* Exercise objective *
What's needed: every entry, printed exactly, minus the images.

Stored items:
........

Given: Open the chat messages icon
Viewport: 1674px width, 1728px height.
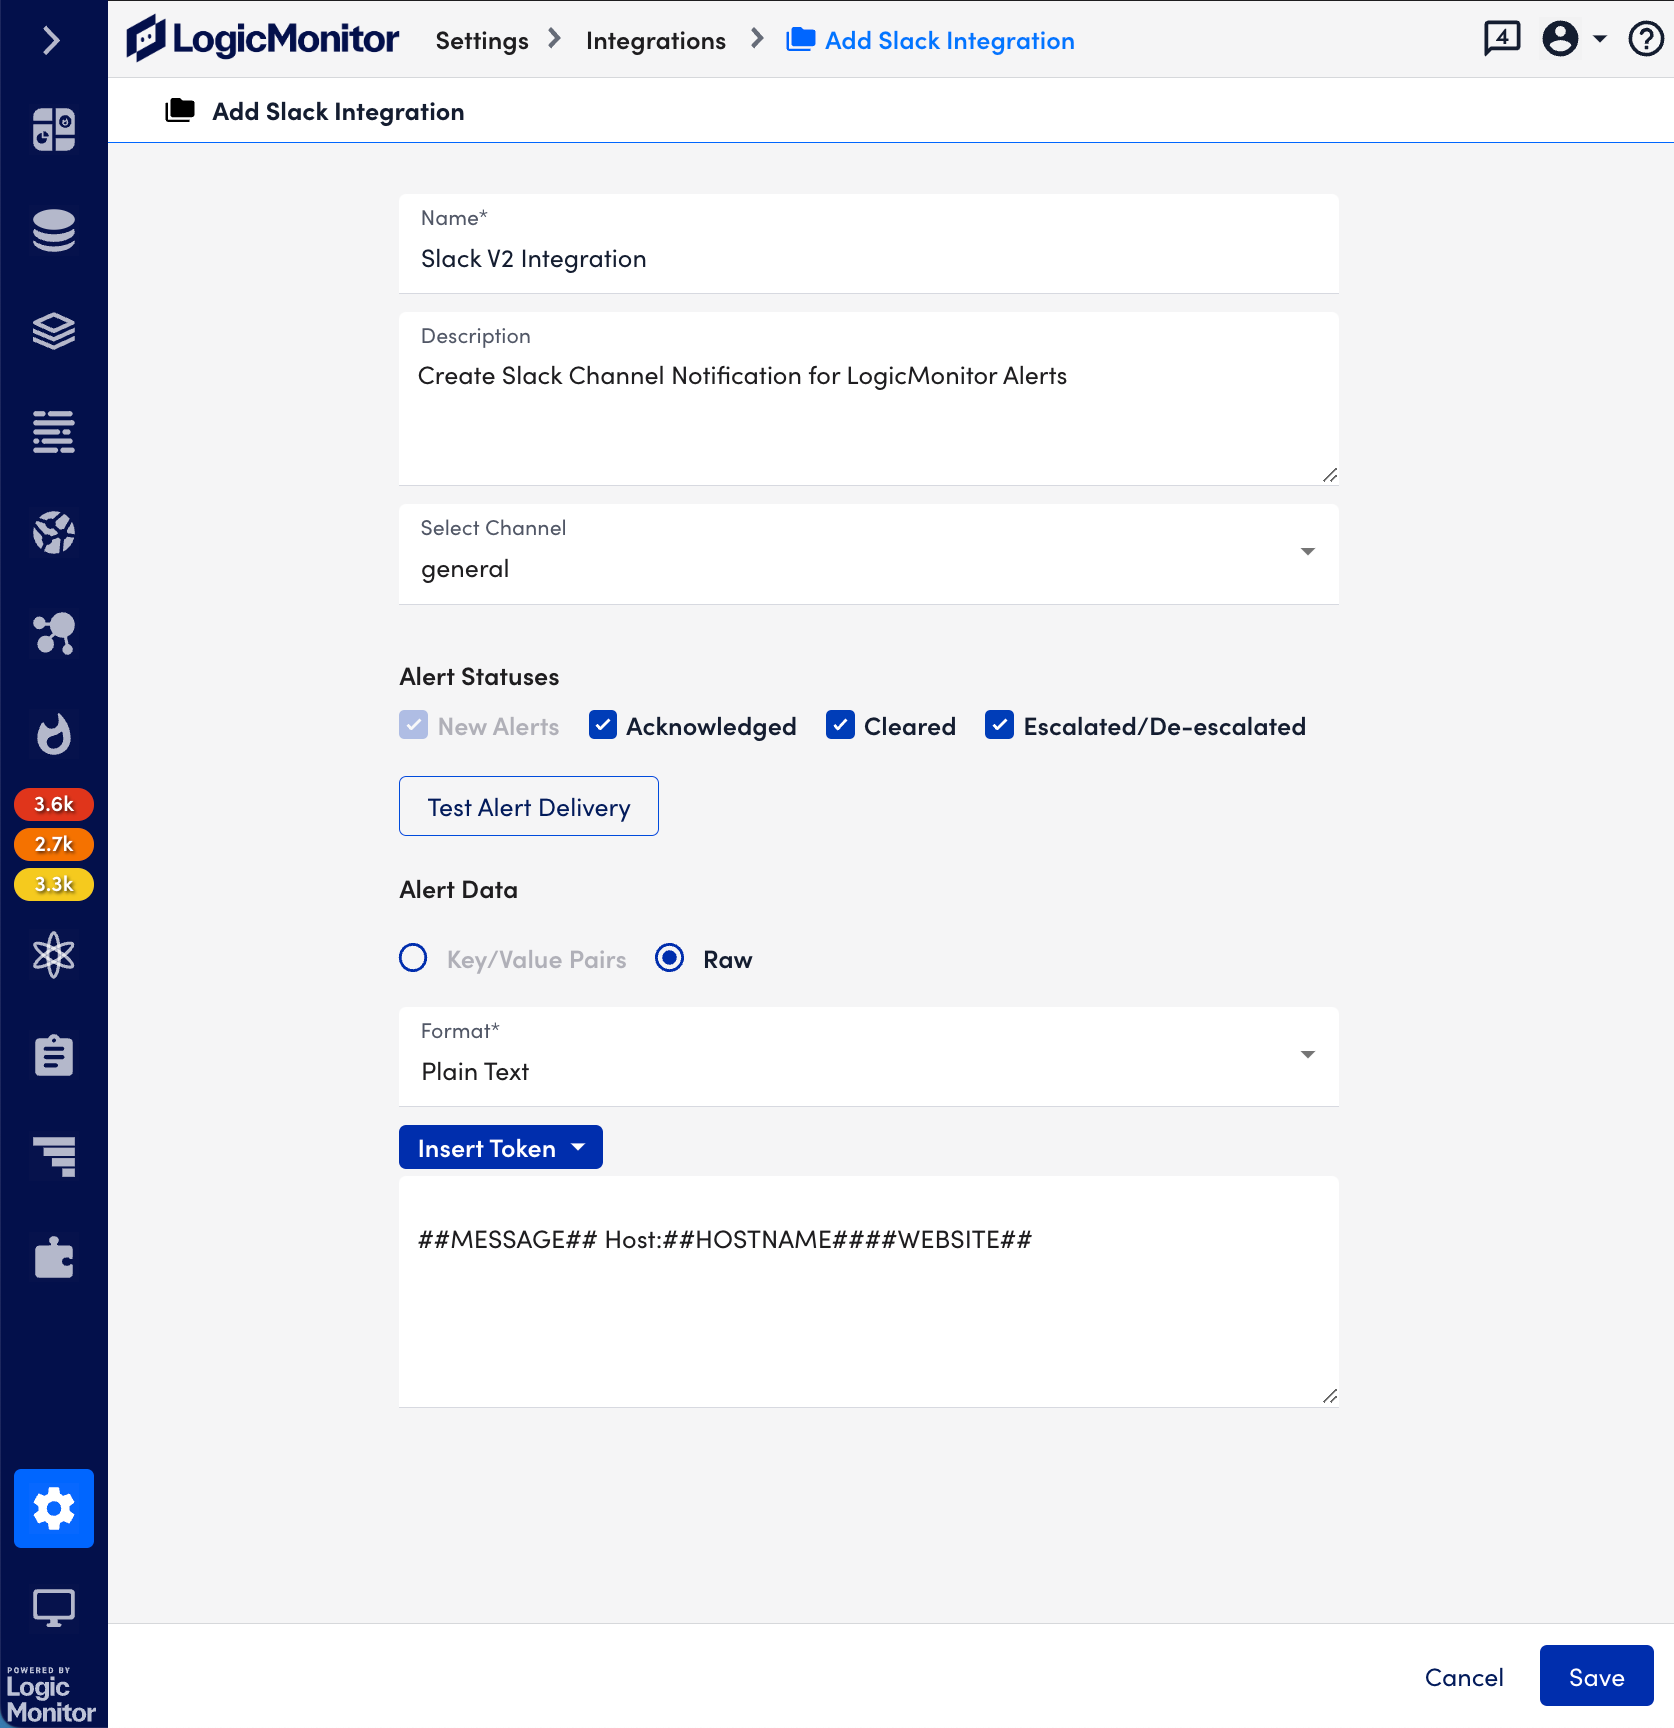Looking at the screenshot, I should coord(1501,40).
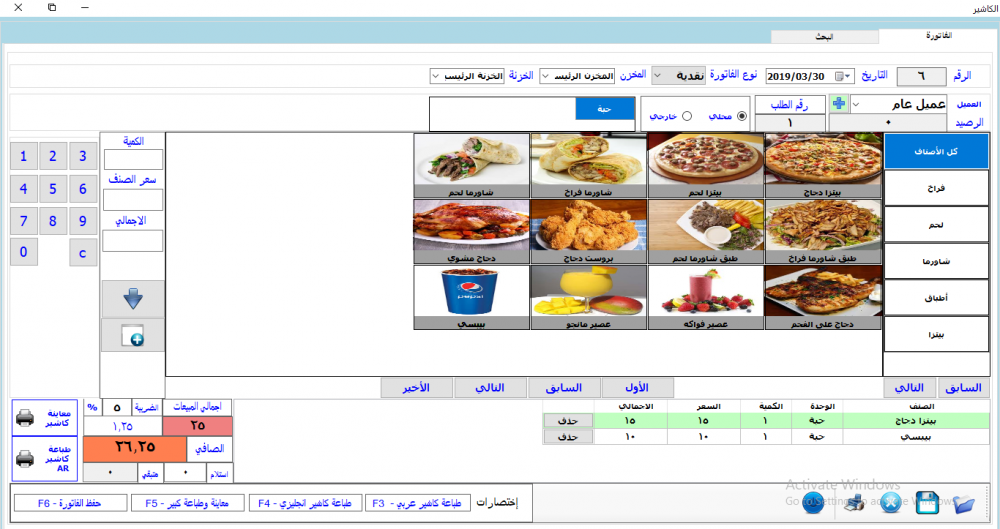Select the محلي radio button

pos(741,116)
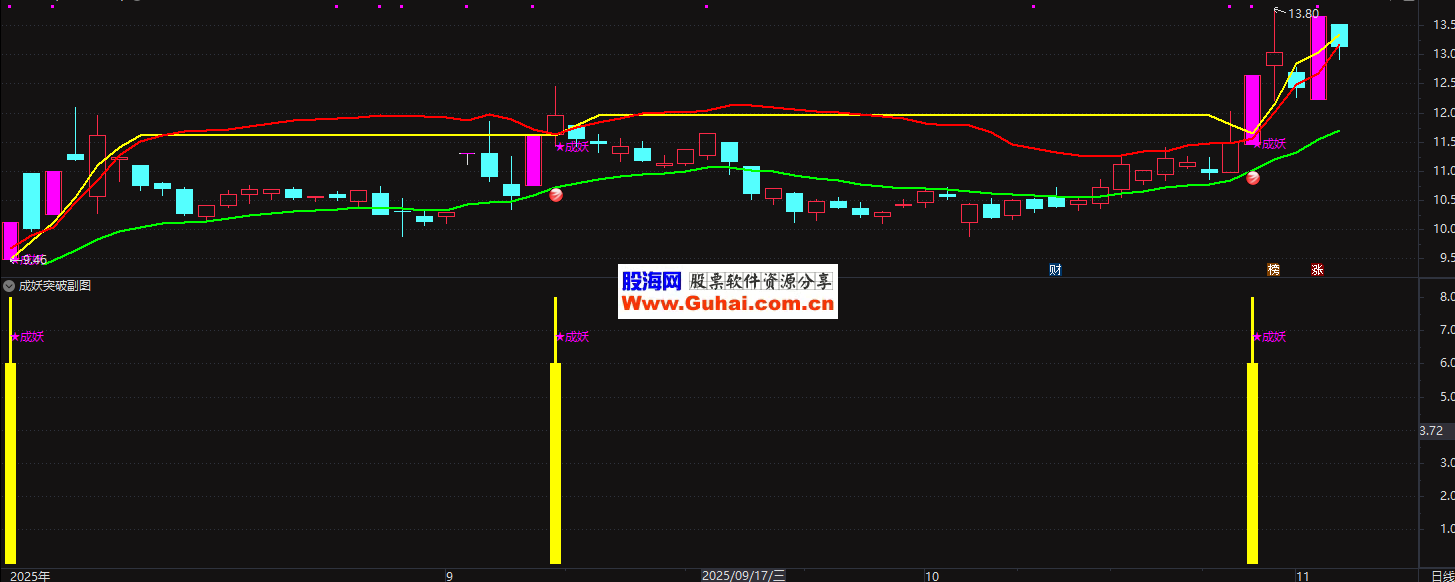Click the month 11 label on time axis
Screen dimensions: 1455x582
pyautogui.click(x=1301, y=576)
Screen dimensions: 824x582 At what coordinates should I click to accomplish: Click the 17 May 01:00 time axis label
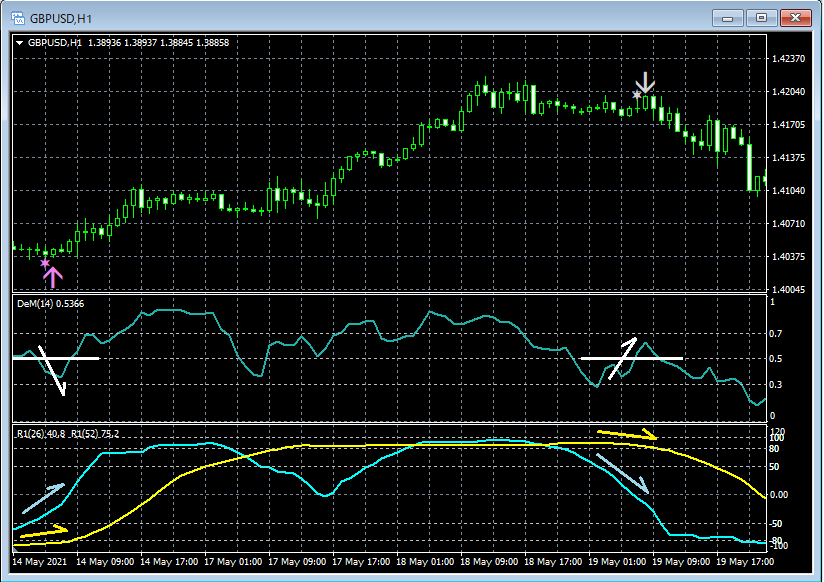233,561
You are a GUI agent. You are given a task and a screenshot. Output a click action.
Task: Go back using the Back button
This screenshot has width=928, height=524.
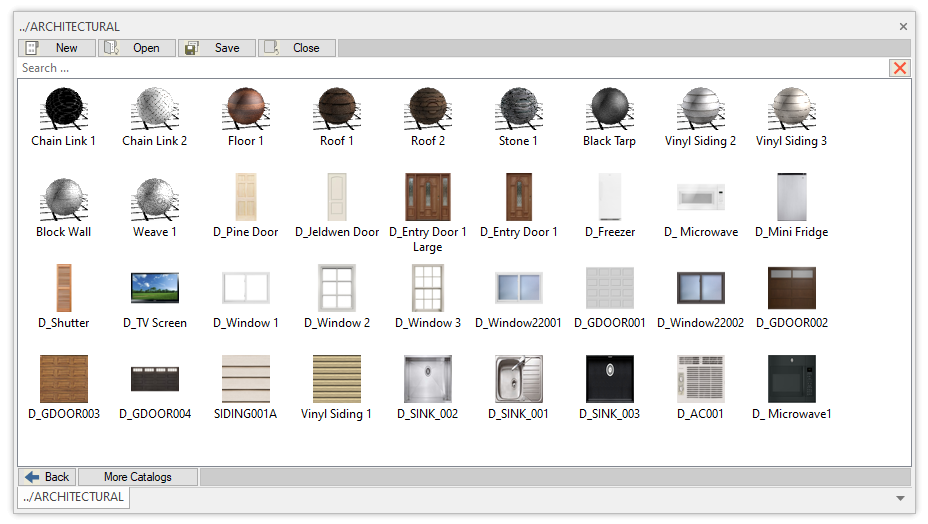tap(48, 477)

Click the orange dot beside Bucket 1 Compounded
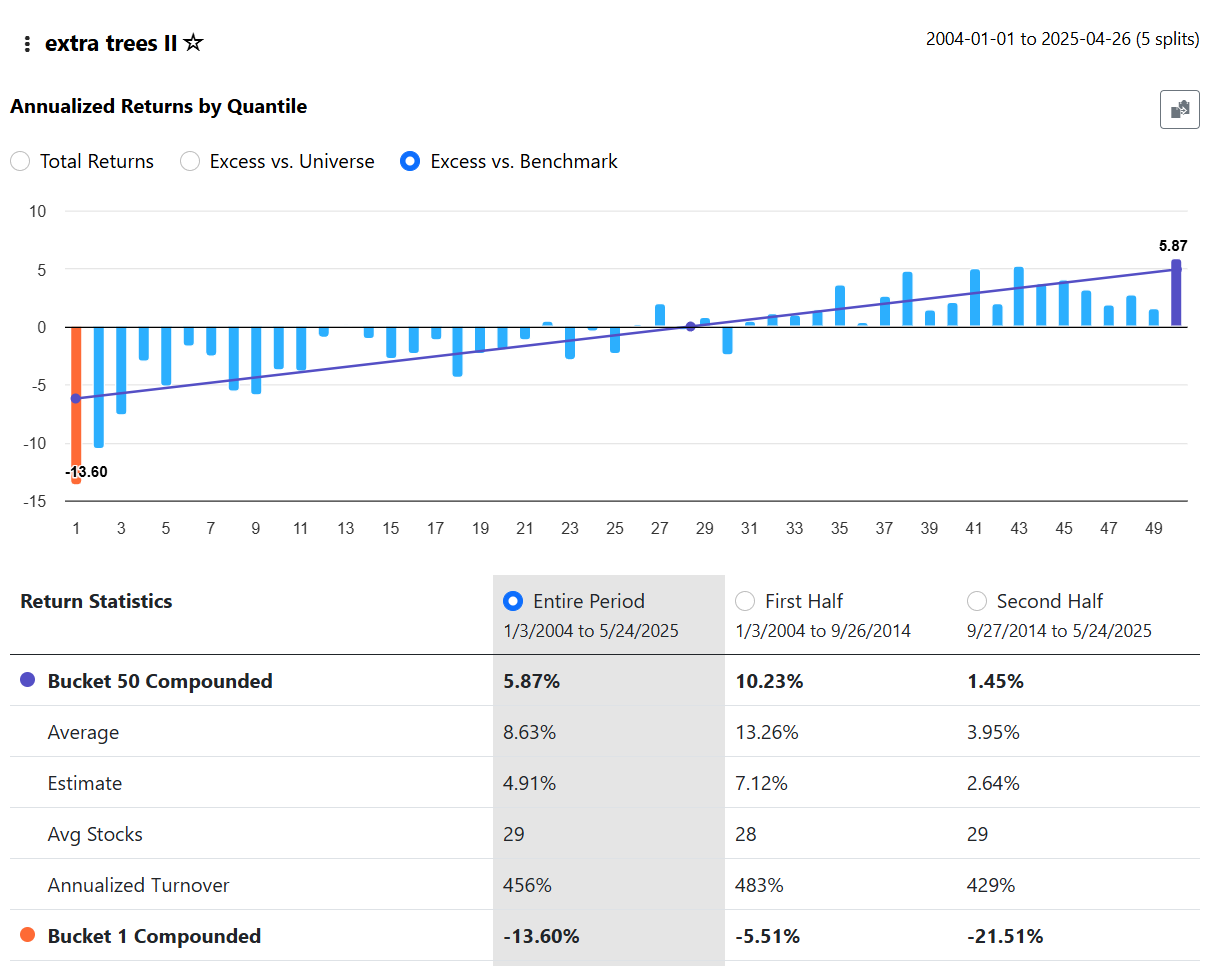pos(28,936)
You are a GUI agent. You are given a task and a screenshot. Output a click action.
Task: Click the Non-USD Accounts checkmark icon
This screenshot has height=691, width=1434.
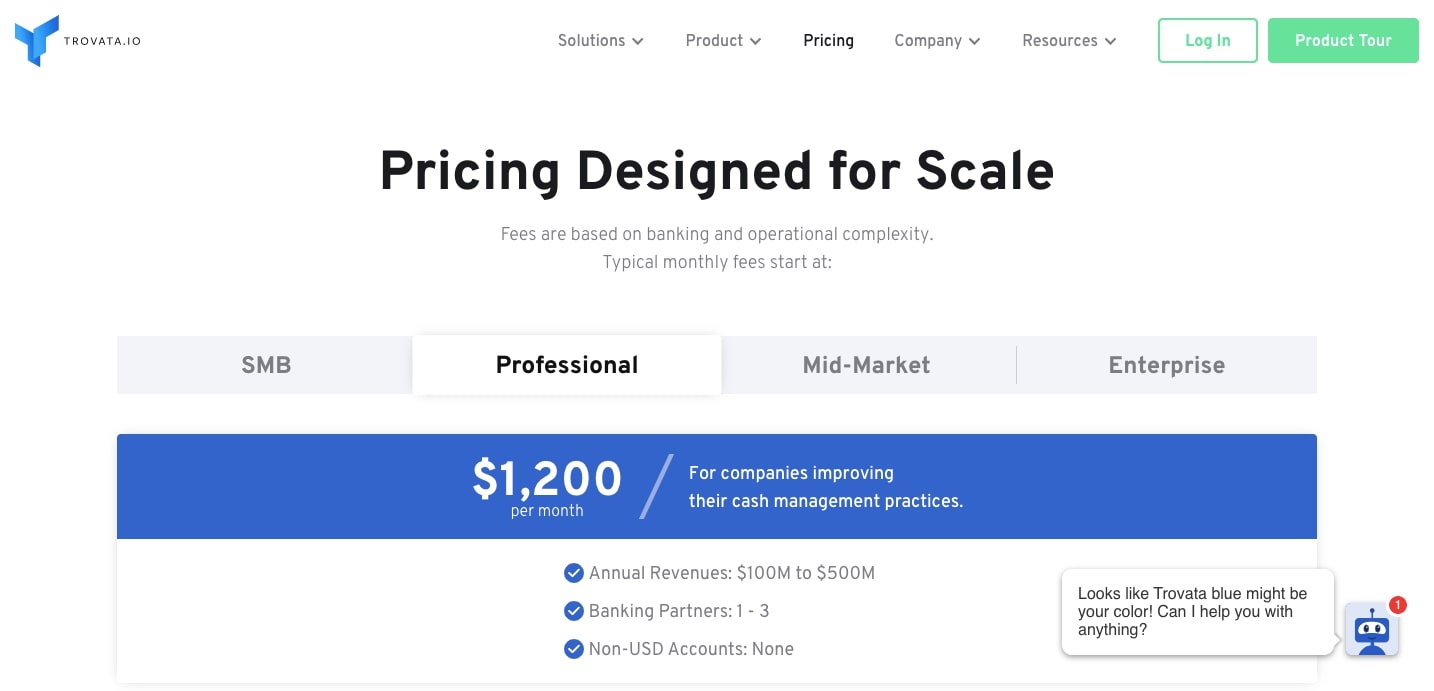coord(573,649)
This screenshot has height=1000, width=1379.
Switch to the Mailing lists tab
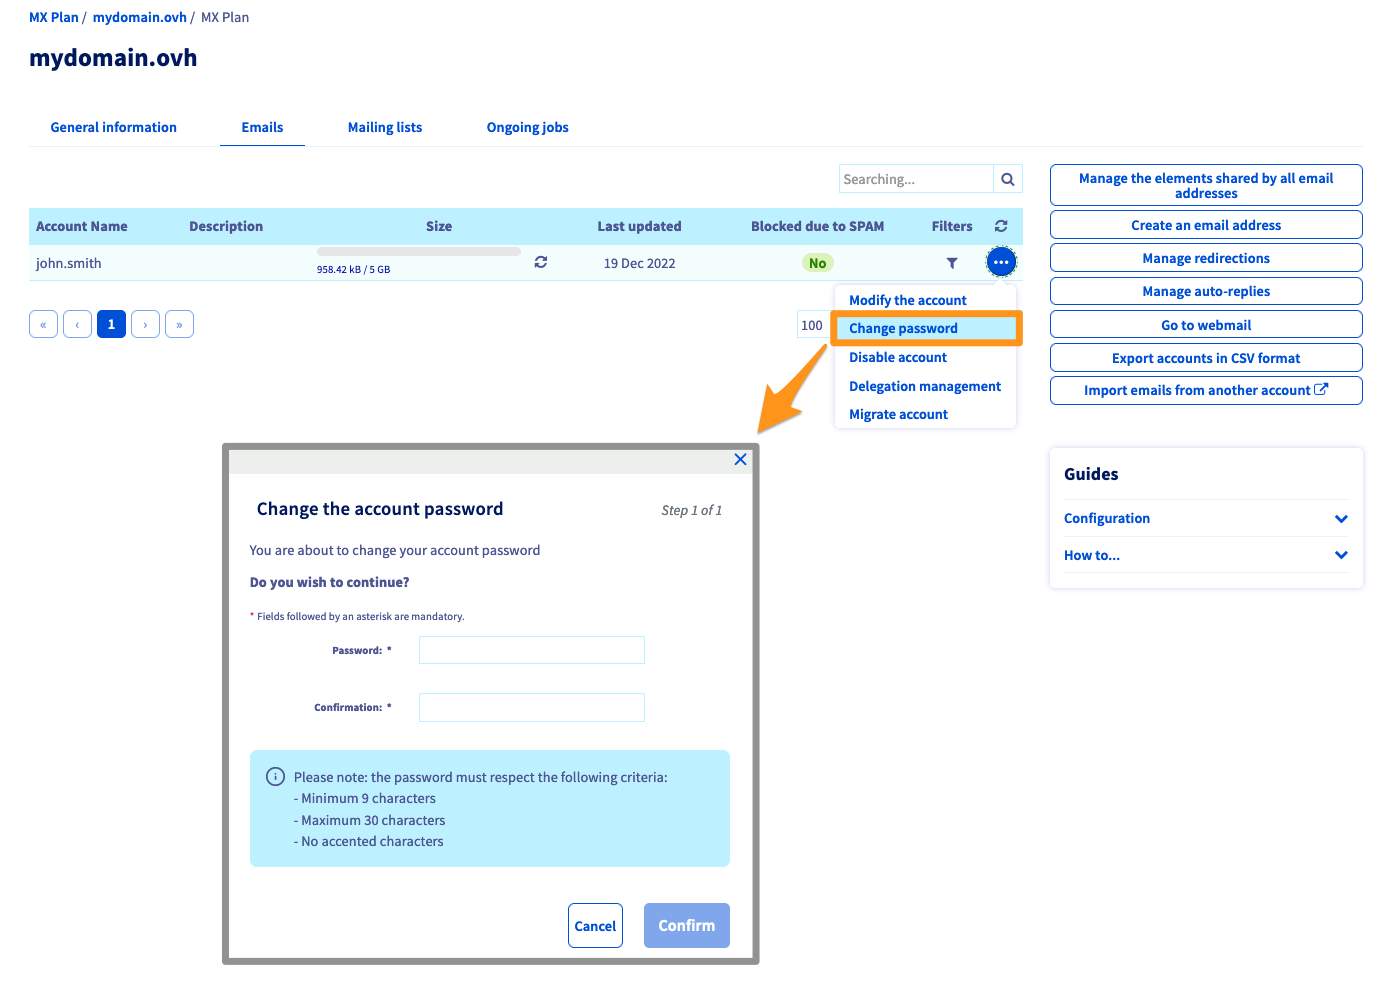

........

* Answer area *
Given: Open the chat messages icon
Viewport: 1674px width, 1728px height.
Looking at the screenshot, I should coord(1501,40).
Select the محلي radio button

pos(741,116)
Click the month 11 label on time axis
Screen dimensions: 1455x582
pyautogui.click(x=1301, y=576)
Screen dimensions: 824x582 At what coordinates should I click to accomplish: Click the 17 May 01:00 time axis label
233,561
You are a GUI agent. You are given a task and a screenshot. Output a click action.
Task: Go back using the Back button
This screenshot has width=928, height=524.
tap(48, 477)

Click the orange dot beside Bucket 1 Compounded
pos(28,936)
You are a GUI agent. You are given a task and a screenshot. Output a click action.
Task: Click the Non-USD Accounts checkmark icon
This screenshot has height=691, width=1434.
coord(573,649)
This screenshot has height=1000, width=1379.
Switch to the Mailing lists tab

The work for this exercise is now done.